Fig 5. Expression of our toxin protein
2. Avermectin overexpression
To overexpress the avermectin in Streptomyces avermitilis ATCC13267
We first successfully PCR our two target gene: the metK & orfX, both of which show their function in improving the productivity of avermectin, shown in Fig 6. More PCR parameters please go to Protocol.
Fig 6. Successful PCR product of metK and orfX.
Secondly, we constructed metK and orfX into TA clone plasmid PMD-19T (See fig 6) and then transformed them into our conjugation transferring plasmid PL96 and PL97 (see fig 7). Digested plasmid backbones and target fragments are indicated. More experimental parameters please go to Protocol.
Fig 7. metK and orfX in TA clone plasmid PMD-19T
Fig 8. metK and orfX in conjugation plasmid PL96 and PL97
Thirdly, we transformed our gene from a donor strain: E.coli ET12567 (a methylation defective strain) to the recipient strain: S. avermitilis with efficiency of 1e-6, approximately.
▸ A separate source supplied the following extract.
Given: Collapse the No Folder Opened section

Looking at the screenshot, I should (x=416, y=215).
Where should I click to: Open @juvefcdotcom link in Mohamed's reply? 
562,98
More experimental parameters please go to Protocol.
Fig 9. Engineered S. avermitilis on plates
Finally, we succeed in getting the positive result of the Avermectin-enhanced S.A strain by plasmid PL97+orfX. The result shows that we change the average production of Avermectin (liquid bacteria OD600 0.5) of wildtype (2.361ug/ul) to 3.703(ug/ul). The ratio of enhancement is up to 56.81%, which indicates the comparatively high efficiency of improving avermectin productivity.